Conheço bem o drama e o sofrimento da pessoa doente e dos seus familiares próximos; e em particular o daqueles que fazem tratamento de hemodiálise.

Obrigado pelo post.

Rui Baptista disse...

Numa tentativa de clarificar a minha posição, e em face do interesse do comentário do leitor Francisco Domingues, acabo de publicar um novo post intitulado "Ainda o IRS, os Velhos e a Doença".

Rui Baptista disse...

Sobre o post do leitor Joaquim Manuel Ildefonso Dias, agradeço-o e reconheço o respectivo valor por vir de quem, como diz o povo, "sabe da poda" por experiência própria numa actividade de elevado valor cívico.

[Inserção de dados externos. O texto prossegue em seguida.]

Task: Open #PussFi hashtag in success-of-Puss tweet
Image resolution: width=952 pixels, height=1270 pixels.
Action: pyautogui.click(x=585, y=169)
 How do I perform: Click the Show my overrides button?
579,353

Daqui, lanço a pergunta: Quem vive de uma reforma que lhe dá para uma vida decente no caso de ter saúde, será que ela chegará para deslocações, várias vezes por semana, a Centros de Reabilitação, após, por exemplo, um Acidente Vascular Cerebral?

Joaquim Manuel Ildefonso Dias disse...

Professor Rui Baptista;

É com grande satisfação que leio as palavras que escreveu “actividade de elevado valor cívico” para caracterizar o trabalho dos Bombeiros Voluntários. As suas palavras são exactíssimas, e vejo nelas a expressão exacta daquilo que deve ser o pensamento das pessoas quanto a isso.

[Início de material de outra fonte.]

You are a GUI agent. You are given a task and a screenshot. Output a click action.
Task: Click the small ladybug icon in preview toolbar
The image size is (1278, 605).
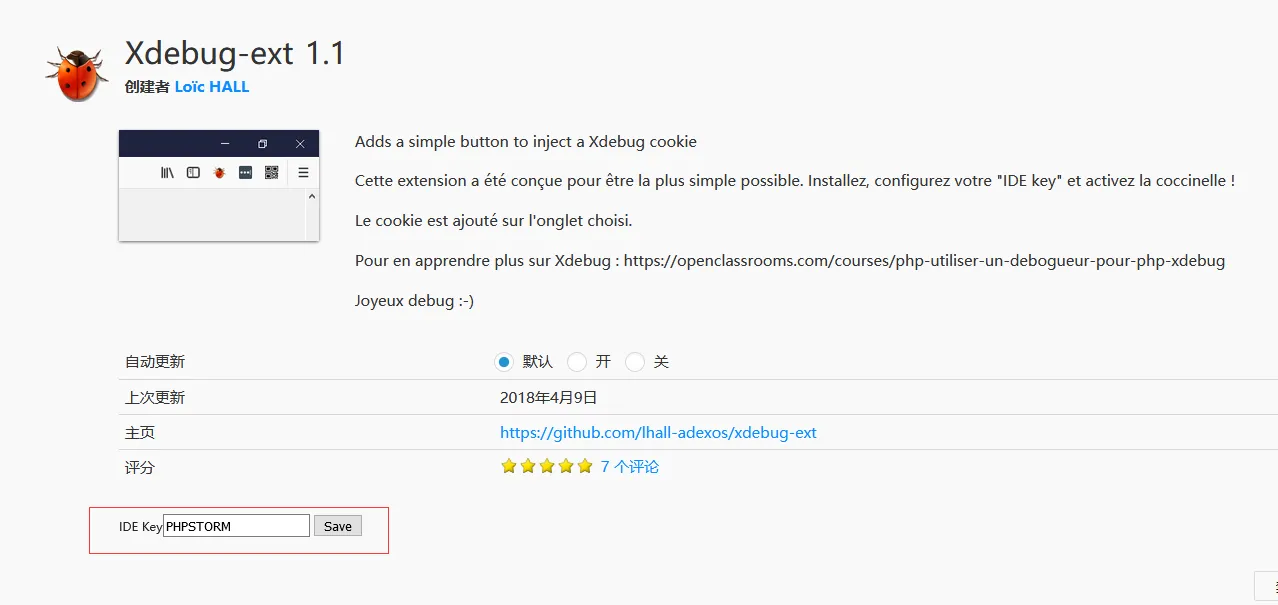pos(219,173)
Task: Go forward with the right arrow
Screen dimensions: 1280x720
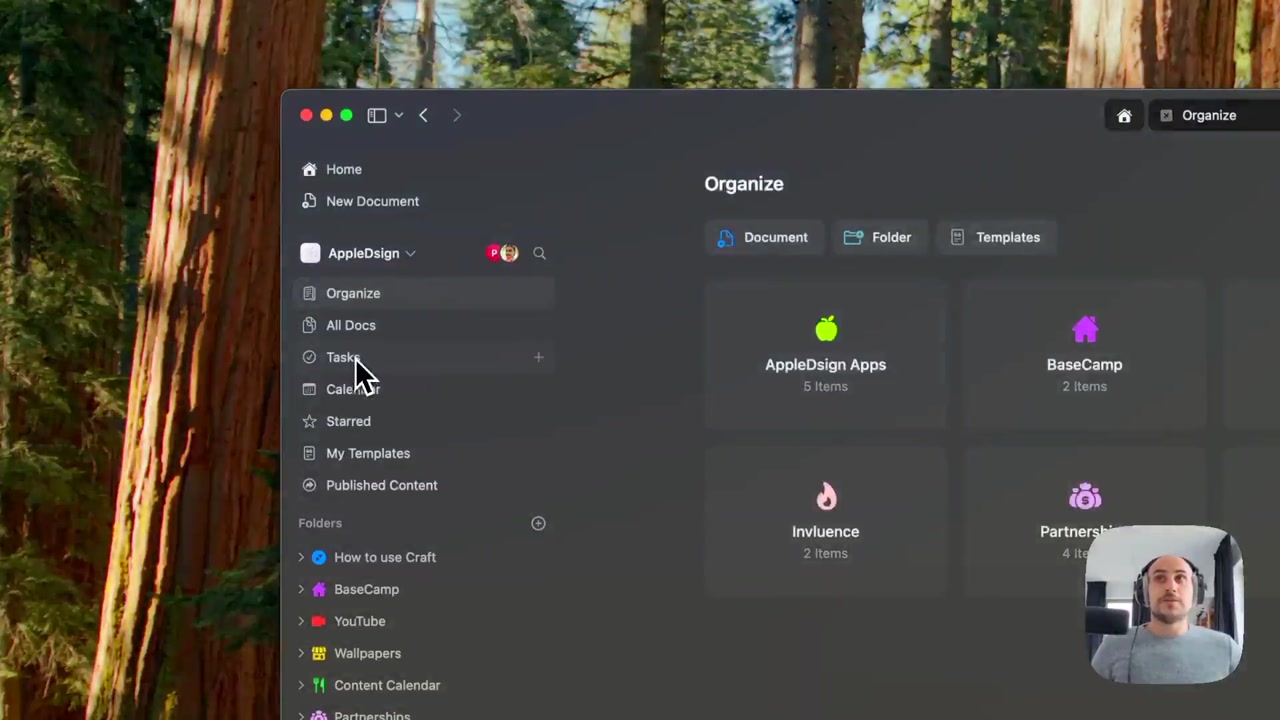Action: pyautogui.click(x=457, y=116)
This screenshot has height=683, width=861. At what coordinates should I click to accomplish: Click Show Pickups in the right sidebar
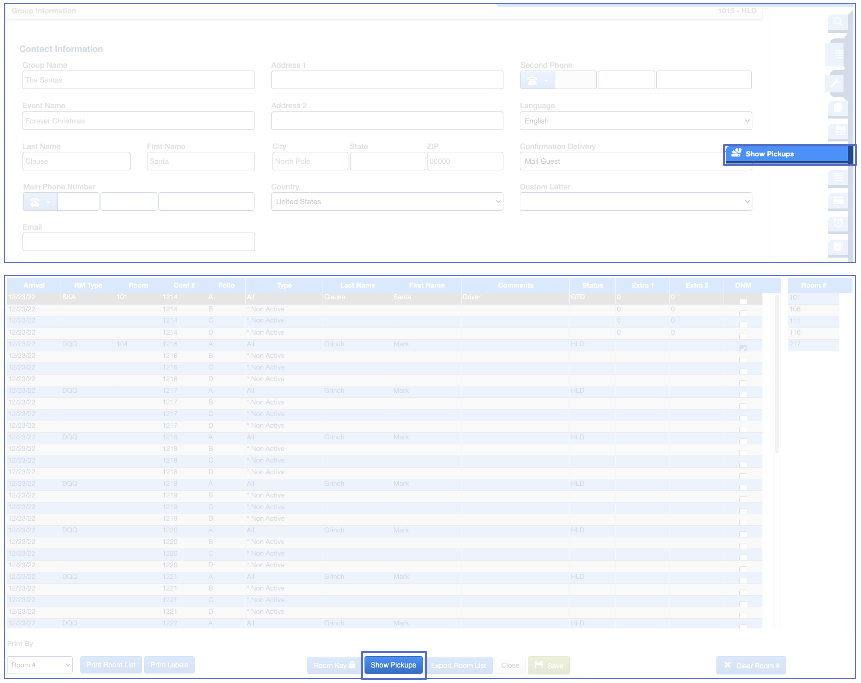(789, 154)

As palavras, supérfluas, como por exemplo “experiências riquíssimas de vida” ficam para Outros, pois que, estarão, porventura, em perfeita sintonia com interesses inconfessáveis.

Estas palavras “experiências riquíssimas de vida” são de uma senhora, fervorosa apoiante das NO e dos seus moldes; e são retiradas do seu post “As novas oportunidades e antigos defeitos”.

Vêm esta mistura que faço, de Voluntariado e NO, a propósito do seguinte;

Há, a meu ver, um paralelismo entre o acontece no Voluntariado e o que foi as NO (com outras subtilezas naturalmente, dada a sua natureza distinta); mas que existe na verdade, e que é um problema, muito próprio, também aqui, que vêm do interesse daqueles que tiram proveito da ignorância dos outros, infelizmente.

Cordialmente,

Joaquim Manuel Ildefonso Dias disse...

Professor Rui Baptista;

No último § quando falo em "Voluntariado" refiro-me a todas as formas de voluntariado.

Ainda a frase “experiências riquíssimas de vida” no sentido em que foi empregue seu post “As novas oportunidades e antigos defeitos”.

O que será uma “experiência riquíssima de vida”, falta-nos um exemplo?

Será um episódio da vida que contenha a dor e o sofrimento?

Será um episódio da vida em que um individuo aprende à custa da sua ignorância e falta de preparação «o aprender batendo com a cabeça na parede» pelo facto de não ter o ensino que deveria ter tido?

Será que as NO é um episódio marcante da vida e constituirá por si também uma "experiência riquíssima de vida"?

É ou não uma frase intimidatória, para quem se atrever a dizer o contrário, e bajuladora para quem a escuta?

etc... muitas outras perguntas se poderiam colocar acerca da frase.

Haverá por certo algum critério que defina o real valor a atribuir a uma determinada experiência na vida, não concorda Professor Rui Baptista?